(Target position records)

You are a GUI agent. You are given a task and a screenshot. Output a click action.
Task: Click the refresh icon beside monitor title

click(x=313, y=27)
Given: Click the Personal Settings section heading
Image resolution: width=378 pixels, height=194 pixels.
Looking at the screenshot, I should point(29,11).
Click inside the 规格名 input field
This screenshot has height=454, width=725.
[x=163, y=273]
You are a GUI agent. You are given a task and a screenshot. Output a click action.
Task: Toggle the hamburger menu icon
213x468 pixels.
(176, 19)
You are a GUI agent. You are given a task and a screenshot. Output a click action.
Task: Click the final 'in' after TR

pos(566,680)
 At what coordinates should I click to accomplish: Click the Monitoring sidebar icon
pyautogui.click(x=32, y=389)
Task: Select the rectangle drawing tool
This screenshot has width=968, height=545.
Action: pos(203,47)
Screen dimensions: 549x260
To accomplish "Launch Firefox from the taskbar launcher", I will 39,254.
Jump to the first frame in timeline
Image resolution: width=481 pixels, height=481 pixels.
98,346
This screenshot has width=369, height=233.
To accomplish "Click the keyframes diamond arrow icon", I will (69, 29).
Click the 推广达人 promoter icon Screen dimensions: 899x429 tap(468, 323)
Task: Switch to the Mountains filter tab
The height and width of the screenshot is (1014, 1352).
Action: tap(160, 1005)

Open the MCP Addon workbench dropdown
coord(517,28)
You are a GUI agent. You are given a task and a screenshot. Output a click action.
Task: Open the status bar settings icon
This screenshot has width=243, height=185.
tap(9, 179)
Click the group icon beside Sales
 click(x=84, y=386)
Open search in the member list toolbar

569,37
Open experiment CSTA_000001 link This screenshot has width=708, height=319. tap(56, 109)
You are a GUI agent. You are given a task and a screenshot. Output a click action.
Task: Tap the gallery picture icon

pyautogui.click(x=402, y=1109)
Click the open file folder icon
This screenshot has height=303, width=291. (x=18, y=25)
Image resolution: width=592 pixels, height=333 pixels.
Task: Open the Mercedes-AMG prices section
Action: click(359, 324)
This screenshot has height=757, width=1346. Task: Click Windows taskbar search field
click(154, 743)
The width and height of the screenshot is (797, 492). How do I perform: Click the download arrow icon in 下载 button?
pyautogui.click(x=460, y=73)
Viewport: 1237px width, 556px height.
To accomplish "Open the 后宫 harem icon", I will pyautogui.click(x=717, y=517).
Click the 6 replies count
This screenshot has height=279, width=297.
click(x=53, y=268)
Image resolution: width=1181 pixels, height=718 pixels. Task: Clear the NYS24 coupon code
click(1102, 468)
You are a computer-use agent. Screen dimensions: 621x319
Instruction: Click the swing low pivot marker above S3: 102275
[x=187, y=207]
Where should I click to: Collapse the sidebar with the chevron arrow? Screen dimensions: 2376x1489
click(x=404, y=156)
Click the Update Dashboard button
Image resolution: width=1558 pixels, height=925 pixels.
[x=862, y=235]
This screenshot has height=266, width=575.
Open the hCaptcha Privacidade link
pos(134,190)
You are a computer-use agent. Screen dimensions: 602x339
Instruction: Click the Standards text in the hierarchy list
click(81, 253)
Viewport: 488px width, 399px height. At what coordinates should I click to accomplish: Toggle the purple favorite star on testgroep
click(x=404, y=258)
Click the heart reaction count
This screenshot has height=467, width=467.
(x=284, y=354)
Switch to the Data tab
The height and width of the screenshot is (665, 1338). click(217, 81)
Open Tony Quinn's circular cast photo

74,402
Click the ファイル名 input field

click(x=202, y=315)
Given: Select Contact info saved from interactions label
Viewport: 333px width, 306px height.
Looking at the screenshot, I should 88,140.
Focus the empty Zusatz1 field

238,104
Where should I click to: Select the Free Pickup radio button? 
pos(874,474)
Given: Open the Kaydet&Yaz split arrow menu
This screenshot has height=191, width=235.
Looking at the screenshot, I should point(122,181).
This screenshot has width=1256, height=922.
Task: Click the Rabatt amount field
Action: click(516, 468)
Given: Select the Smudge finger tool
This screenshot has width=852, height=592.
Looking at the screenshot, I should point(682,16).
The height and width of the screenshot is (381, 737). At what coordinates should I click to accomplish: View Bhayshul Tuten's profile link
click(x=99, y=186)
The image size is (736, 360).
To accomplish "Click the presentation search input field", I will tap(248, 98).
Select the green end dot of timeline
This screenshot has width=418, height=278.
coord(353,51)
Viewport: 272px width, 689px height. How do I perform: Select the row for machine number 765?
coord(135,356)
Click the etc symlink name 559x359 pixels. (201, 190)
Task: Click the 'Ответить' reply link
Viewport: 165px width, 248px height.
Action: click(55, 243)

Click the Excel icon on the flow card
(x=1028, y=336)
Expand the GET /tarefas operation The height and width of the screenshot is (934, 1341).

_Do this_
Rescale the click coordinates by 1.45 in the part of the listing above that opens with the line containing "Task: Click the 'Ответить' reply link" and closes with the end of the listing, rounding to whole numbers with halves going up. Write out every line of that part, both ends included, and leave all other text and numbers unchanged.

_Problem solution_
Task: Click the 'Ответить' reply link
Viewport: 165px width, 248px height.
Action: click(80, 352)

Click the Excel icon on the flow card
(x=1491, y=487)
Expand the GET /tarefas operation The height and width of the screenshot is (934, 1341).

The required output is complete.